▶ _What you need to do_
Arrange every line of the listing below as a numbered list, leaving out the blank lines.

▶ _Listing_
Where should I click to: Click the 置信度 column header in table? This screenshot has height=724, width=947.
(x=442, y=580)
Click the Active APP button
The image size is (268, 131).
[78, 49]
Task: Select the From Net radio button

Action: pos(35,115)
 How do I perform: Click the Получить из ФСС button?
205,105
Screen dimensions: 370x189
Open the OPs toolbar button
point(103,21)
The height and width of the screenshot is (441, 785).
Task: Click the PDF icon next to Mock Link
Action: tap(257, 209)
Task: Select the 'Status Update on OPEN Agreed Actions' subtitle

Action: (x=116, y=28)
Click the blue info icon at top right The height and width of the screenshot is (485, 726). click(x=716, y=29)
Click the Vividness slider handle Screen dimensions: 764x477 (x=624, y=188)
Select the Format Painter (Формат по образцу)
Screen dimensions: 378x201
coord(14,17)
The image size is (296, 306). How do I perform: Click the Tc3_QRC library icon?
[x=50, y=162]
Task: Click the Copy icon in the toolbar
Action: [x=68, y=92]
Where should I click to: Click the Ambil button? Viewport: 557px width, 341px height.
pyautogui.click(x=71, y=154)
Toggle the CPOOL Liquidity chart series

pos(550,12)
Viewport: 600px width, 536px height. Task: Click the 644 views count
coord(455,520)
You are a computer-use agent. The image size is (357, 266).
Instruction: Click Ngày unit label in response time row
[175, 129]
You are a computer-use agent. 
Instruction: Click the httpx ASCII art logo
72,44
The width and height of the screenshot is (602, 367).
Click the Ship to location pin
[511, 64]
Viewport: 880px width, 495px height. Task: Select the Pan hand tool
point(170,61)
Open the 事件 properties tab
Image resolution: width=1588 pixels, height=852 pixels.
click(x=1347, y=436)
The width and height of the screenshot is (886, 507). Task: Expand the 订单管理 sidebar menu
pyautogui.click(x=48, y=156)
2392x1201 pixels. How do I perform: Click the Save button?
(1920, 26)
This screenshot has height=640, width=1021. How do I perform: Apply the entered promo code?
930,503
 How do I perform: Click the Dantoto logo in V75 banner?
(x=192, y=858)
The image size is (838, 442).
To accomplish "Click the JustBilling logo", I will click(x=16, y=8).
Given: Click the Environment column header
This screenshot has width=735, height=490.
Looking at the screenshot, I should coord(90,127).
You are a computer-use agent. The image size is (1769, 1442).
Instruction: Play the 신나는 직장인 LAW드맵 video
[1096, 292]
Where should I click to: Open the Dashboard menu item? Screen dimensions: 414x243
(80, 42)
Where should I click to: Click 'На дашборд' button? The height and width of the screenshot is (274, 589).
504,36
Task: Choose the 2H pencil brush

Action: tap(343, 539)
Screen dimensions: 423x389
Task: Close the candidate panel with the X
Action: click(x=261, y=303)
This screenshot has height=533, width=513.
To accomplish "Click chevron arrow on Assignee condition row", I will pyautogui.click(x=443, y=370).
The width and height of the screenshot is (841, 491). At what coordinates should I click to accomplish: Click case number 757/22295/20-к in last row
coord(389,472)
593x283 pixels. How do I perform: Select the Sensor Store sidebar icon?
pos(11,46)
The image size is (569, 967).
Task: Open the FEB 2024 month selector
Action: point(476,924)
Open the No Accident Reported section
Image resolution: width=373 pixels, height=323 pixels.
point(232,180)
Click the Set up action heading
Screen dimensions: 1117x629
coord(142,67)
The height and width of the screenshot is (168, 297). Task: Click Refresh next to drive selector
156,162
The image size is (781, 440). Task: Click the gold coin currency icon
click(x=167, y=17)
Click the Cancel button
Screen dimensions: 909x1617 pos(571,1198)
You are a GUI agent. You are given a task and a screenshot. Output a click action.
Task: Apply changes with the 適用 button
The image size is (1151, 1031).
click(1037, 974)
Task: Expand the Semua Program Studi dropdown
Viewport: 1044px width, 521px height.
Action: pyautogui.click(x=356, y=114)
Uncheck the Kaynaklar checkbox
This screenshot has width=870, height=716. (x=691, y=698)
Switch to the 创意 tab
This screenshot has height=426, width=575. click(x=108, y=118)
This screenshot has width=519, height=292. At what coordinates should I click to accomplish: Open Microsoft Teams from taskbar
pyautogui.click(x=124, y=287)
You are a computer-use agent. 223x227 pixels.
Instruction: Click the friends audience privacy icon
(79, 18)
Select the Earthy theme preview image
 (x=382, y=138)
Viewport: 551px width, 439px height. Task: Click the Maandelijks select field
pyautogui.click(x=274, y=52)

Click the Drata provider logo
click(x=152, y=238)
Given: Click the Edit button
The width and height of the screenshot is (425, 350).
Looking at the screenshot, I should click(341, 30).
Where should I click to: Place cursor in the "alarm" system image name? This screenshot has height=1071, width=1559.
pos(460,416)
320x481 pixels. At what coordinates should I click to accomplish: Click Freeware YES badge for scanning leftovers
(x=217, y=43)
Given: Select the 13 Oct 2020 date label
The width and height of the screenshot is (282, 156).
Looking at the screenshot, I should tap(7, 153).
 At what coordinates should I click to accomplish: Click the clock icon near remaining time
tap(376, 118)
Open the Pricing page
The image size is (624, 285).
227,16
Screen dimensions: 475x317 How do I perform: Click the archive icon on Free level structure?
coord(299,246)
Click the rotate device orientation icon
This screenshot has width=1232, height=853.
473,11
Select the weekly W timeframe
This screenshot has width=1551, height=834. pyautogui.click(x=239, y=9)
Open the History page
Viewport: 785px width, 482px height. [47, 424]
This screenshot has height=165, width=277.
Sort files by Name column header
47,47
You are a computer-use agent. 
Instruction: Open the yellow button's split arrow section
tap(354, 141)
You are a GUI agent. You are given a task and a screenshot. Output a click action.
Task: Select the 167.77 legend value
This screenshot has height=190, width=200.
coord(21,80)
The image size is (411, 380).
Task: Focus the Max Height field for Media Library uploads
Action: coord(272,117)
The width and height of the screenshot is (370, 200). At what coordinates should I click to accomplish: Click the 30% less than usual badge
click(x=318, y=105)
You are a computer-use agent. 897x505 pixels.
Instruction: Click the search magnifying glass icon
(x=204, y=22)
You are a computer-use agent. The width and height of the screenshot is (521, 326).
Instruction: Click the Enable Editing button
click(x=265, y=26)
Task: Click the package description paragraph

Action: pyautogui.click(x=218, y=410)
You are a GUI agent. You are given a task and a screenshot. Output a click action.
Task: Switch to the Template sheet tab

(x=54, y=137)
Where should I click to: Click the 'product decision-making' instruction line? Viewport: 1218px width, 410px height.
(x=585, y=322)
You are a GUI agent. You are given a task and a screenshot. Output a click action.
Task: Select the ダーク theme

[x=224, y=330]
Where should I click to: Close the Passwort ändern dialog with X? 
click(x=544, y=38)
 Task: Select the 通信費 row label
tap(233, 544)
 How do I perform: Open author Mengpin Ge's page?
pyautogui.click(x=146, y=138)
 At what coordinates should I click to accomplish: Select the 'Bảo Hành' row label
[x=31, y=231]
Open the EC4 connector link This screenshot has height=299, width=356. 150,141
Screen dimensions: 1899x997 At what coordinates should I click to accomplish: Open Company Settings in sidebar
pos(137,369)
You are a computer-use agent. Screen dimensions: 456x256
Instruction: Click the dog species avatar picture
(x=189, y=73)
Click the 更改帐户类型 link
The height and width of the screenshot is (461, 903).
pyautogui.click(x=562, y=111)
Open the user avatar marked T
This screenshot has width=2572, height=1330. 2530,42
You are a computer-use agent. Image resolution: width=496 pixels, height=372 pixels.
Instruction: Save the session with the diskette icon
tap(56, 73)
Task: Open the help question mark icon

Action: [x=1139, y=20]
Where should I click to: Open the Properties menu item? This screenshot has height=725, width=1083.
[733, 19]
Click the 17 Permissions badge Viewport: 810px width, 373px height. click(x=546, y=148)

▶ _Task answer_
1. Where should I click to: Click the 置信度 column header in table? This screenshot has height=724, width=947.
2. (x=442, y=580)
3. Click the Active APP button
4. The image size is (268, 131).
5. [78, 49]
6. Task: Select the From Net radio button
7. Action: pos(35,115)
8.  How do I perform: Click the Получить из ФСС button?
9. 205,105
10. Screen dimensions: 370x189
11. Open the OPs toolbar button
12. point(103,21)
13. The height and width of the screenshot is (441, 785).
14. Task: Click the PDF icon next to Mock Link
15. Action: tap(257, 209)
16. Task: Select the 'Status Update on OPEN Agreed Actions' subtitle
17. Action: (x=116, y=28)
18. Click the blue info icon at top right The height and width of the screenshot is (485, 726). click(x=716, y=29)
19. Click the Vividness slider handle Screen dimensions: 764x477 (x=624, y=188)
20. Select the Format Painter (Формат по образцу)
21. Screen dimensions: 378x201
22. coord(14,17)
23. The image size is (296, 306). How do I perform: Click the Tc3_QRC library icon?
24. [x=50, y=162]
25. Task: Click the Copy icon in the toolbar
26. Action: [x=68, y=92]
27. Where should I click to: Click the Ambil button? Viewport: 557px width, 341px height.
28. pyautogui.click(x=71, y=154)
29. Toggle the CPOOL Liquidity chart series
30. pos(550,12)
31. Viewport: 600px width, 536px height. Task: Click the 644 views count
32. coord(455,520)
33. You are a computer-use agent. The image size is (357, 266).
34. Instruction: Click Ngày unit label in response time row
35. [175, 129]
36. You are a computer-use agent. 
37. Instruction: Click the httpx ASCII art logo
38. 72,44
39. The width and height of the screenshot is (602, 367).
40. Click the Ship to location pin
41. [511, 64]
42. Viewport: 880px width, 495px height. Task: Select the Pan hand tool
43. point(170,61)
44. Open the 事件 properties tab
45. Image resolution: width=1588 pixels, height=852 pixels.
46. click(x=1347, y=436)
47. The width and height of the screenshot is (886, 507). Task: Expand the 订单管理 sidebar menu
48. pyautogui.click(x=48, y=156)
49. 2392x1201 pixels. How do I perform: Click the Save button?
50. (1920, 26)
51. This screenshot has height=640, width=1021. How do I perform: Apply the entered promo code?
52. 930,503
53.  How do I perform: Click the Dantoto logo in V75 banner?
54. (x=192, y=858)
55. The image size is (838, 442).
56. To accomplish "Click the JustBilling logo", I will click(x=16, y=8).
57. Given: Click the Environment column header
58. This screenshot has width=735, height=490.
59. Looking at the screenshot, I should coord(90,127).
60. You are a computer-use agent. The image size is (1769, 1442).
61. Instruction: Play the 신나는 직장인 LAW드맵 video
62. [1096, 292]
63. Where should I click to: Open the Dashboard menu item? Screen dimensions: 414x243
64. (80, 42)
65. Where should I click to: Click 'На дашборд' button? The height and width of the screenshot is (274, 589).
66. 504,36
67. Task: Choose the 2H pencil brush
68. Action: tap(343, 539)
69. Screen dimensions: 423x389
70. Task: Close the candidate panel with the X
71. Action: click(x=261, y=303)
72. This screenshot has height=533, width=513.
73. To accomplish "Click chevron arrow on Assignee condition row", I will pyautogui.click(x=443, y=370).
74. The width and height of the screenshot is (841, 491). At what coordinates should I click to accomplish: Click case number 757/22295/20-к in last row
75. coord(389,472)
76. 593x283 pixels. How do I perform: Select the Sensor Store sidebar icon?
77. pos(11,46)
78. The image size is (569, 967).
79. Task: Open the FEB 2024 month selector
80. Action: point(476,924)
81. Open the No Accident Reported section
82. Image resolution: width=373 pixels, height=323 pixels.
83. point(232,180)
84. Click the Set up action heading
85. Screen dimensions: 1117x629
86. coord(142,67)
87. The height and width of the screenshot is (168, 297). Task: Click Refresh next to drive selector
88. 156,162
89. The image size is (781, 440). Task: Click the gold coin currency icon
90. click(x=167, y=17)
91. Click the Cancel button
92. Screen dimensions: 909x1617 pos(571,1198)
93. You are a GUI agent. You are given a task and a screenshot. Output a click action.
94. Task: Apply changes with the 適用 button
95. The image size is (1151, 1031).
96. click(1037, 974)
97. Task: Expand the Semua Program Studi dropdown
98. Viewport: 1044px width, 521px height.
99. Action: pyautogui.click(x=356, y=114)
100. Uncheck the Kaynaklar checkbox
101. This screenshot has width=870, height=716. (x=691, y=698)
102. Switch to the 创意 tab
103. This screenshot has height=426, width=575. click(x=108, y=118)
104. This screenshot has width=519, height=292. At what coordinates should I click to accomplish: Open Microsoft Teams from taskbar
105. pyautogui.click(x=124, y=287)
106. You are a computer-use agent. 223x227 pixels.
107. Instruction: Click the friends audience privacy icon
108. (79, 18)
109. Select the Earthy theme preview image
110.  (x=382, y=138)
111. Viewport: 551px width, 439px height. Task: Click the Maandelijks select field
112. pyautogui.click(x=274, y=52)
113. Click the Drata provider logo
114. click(x=152, y=238)
115. Given: Click the Edit button
116. The width and height of the screenshot is (425, 350).
117. Looking at the screenshot, I should click(341, 30).
118. Where should I click to: Place cursor in the "alarm" system image name? This screenshot has height=1071, width=1559.
119. pos(460,416)
120. 320x481 pixels. At what coordinates should I click to accomplish: Click Freeware YES badge for scanning leftovers
121. (x=217, y=43)
122. Given: Select the 13 Oct 2020 date label
123. The width and height of the screenshot is (282, 156).
124. Looking at the screenshot, I should tap(7, 153).
125.  At what coordinates should I click to accomplish: Click the clock icon near remaining time
126. tap(376, 118)
127. Open the Pricing page
128. The image size is (624, 285).
129. 227,16
130. Screen dimensions: 475x317 How do I perform: Click the archive icon on Free level structure?
131. coord(299,246)
132. Click the rotate device orientation icon
133. This screenshot has width=1232, height=853.
134. 473,11
135. Select the weekly W timeframe
136. This screenshot has width=1551, height=834. pyautogui.click(x=239, y=9)
137. Open the History page
138. Viewport: 785px width, 482px height. [47, 424]
139. This screenshot has height=165, width=277.
140. Sort files by Name column header
141. 47,47
142. You are a computer-use agent. 
143. Instruction: Open the yellow button's split arrow section
144. tap(354, 141)
145. You are a GUI agent. You are given a task and a screenshot. Output a click action.
146. Task: Select the 167.77 legend value
147. This screenshot has height=190, width=200.
148. coord(21,80)
149. The image size is (411, 380).
150. Task: Focus the Max Height field for Media Library uploads
151. Action: coord(272,117)
152. The width and height of the screenshot is (370, 200). At what coordinates should I click to accomplish: Click the 30% less than usual badge
153. click(x=318, y=105)
154. You are a computer-use agent. 897x505 pixels.
155. Instruction: Click the search magnifying glass icon
156. (x=204, y=22)
157. You are a computer-use agent. The width and height of the screenshot is (521, 326).
158. Instruction: Click the Enable Editing button
159. click(x=265, y=26)
160. Task: Click the package description paragraph
161. Action: pyautogui.click(x=218, y=410)
162. You are a GUI agent. You are given a task and a screenshot. Output a click action.
163. Task: Switch to the Template sheet tab
164. (x=54, y=137)
165. Where should I click to: Click the 'product decision-making' instruction line? Viewport: 1218px width, 410px height.
166. (x=585, y=322)
167. You are a GUI agent. You are given a task and a screenshot. Output a click action.
168. Task: Select the ダーク theme
169. [x=224, y=330]
170. Where should I click to: Close the Passwort ändern dialog with X? 
171. click(x=544, y=38)
172.  Task: Select the 通信費 row label
173. tap(233, 544)
174.  How do I perform: Open author Mengpin Ge's page?
175. pyautogui.click(x=146, y=138)
176.  At what coordinates should I click to accomplish: Select the 'Bảo Hành' row label
177. [x=31, y=231]
178. Open the EC4 connector link This screenshot has height=299, width=356. 150,141
179. Screen dimensions: 1899x997 At what coordinates should I click to accomplish: Open Company Settings in sidebar
180. pos(137,369)
181. You are a computer-use agent. Screen dimensions: 456x256
182. Instruction: Click the dog species avatar picture
183. (x=189, y=73)
184. Click the 更改帐户类型 link
185. The height and width of the screenshot is (461, 903).
186. pyautogui.click(x=562, y=111)
187. Open the user avatar marked T
188. This screenshot has width=2572, height=1330. 2530,42
189. You are a computer-use agent. Image resolution: width=496 pixels, height=372 pixels.
190. Instruction: Save the session with the diskette icon
191. tap(56, 73)
192. Task: Open the help question mark icon
193. Action: [x=1139, y=20]
194. Where should I click to: Open the Properties menu item? This screenshot has height=725, width=1083.
195. [733, 19]
196. Click the 17 Permissions badge Viewport: 810px width, 373px height. click(x=546, y=148)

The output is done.